Dr Kerr, who has practised medicine for 30 years at the Williamwood Medical Centre in Clarkston, Glasgow, said that he gave Patient A the sleeping pills as an “insurance policy”. He said: “She said, ‘Give me something that I can take if things get too bad', and I said, ‘Yes.'”
She disposed of the pills seven years later, when Dr Kerr was investigated after remarks in an appraisal that
his “achievements” included helping patients at the end of their lives. Strathclyde Police investigated Dr Kerr but took no action after deciding that there was insufficient evidence.
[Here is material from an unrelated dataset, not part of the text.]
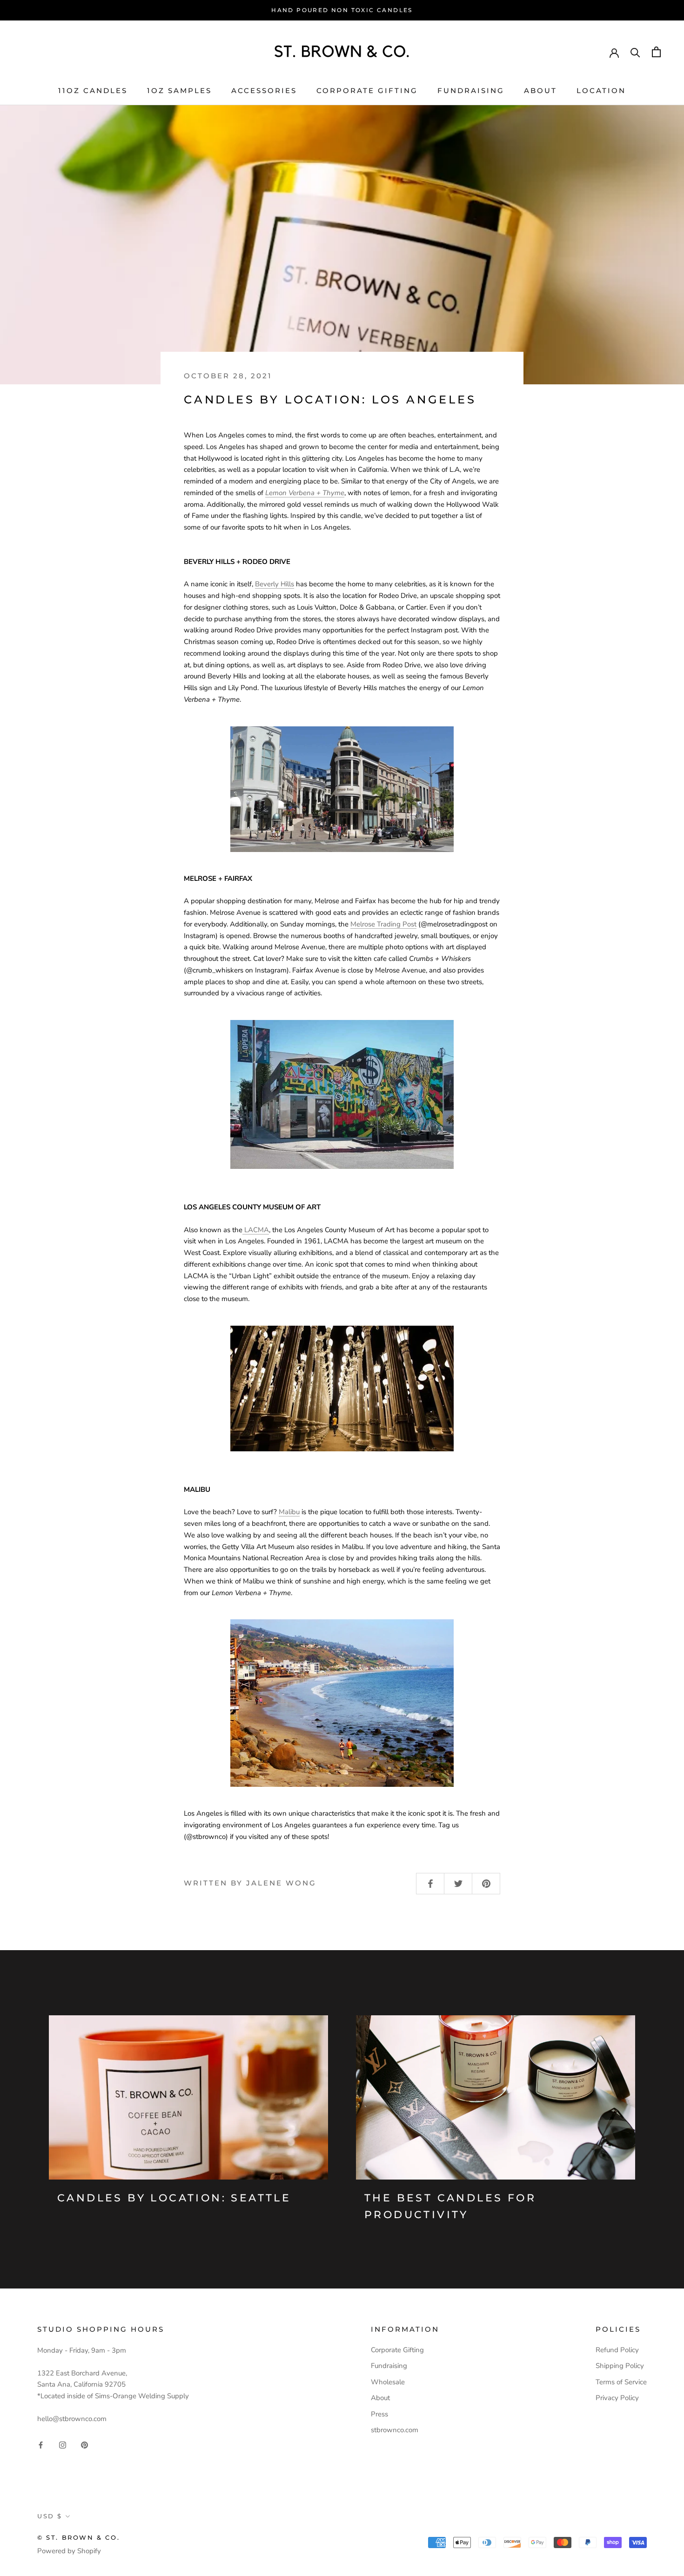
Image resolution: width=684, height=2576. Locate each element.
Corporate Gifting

Patient A was an osteoporosis sufferer who loved playing bridge and attending family events but feared that she was becoming a burden upon her family, the panel heard. Her son told the GMC that she was strong minded and had a high regard for Dr Kerr.
He also said that she was profoundly affected by the deterioration and death of her sister from bone cancer.
Dr Kerr insisted that Patient A had “firm views about how she wanted her life to end” and wanted to maintain control over what happened to her. She had made an advance statement in which she expressed her desire not to be resuscitated if she became gravely ill, the GMC was told.
Seven years after he gave her the sleeping tablets she committed suicide, aged 87, in December 2005. She died 12 days after making a failed suicide attempt with a temazepam overdose. Two days after the first attempt, Dr Kerr prescribed more temazepam, which she took with other drugs to kill herself. Dr Kerr denied that this prescription had been “reckless”.
During the seven-day hearing the GP, who was once a member of the Voluntary Euthanasia Society of Scotland, said that he believed the law was “out of step” with what many people thought on euthanasia and assisted suicide. “My concern was for the wellbeing of these patients who for one reason or another have put their trust in me to assist them,” he said.
The GMC ruled that Dr Kerr's had brought the profession into disrepute by not making a record of why he had prescribed sodium amytal pills to a total of four patients and for poor record keeping in relation to a fifth. The GP prescribed the pills to all five patients, aged between 61 and 75, despite the fact that four of them did not suffer from insomnia. Medical guidelines state that the sleeping pills should be used only to treat “severe and intractable insomnia”.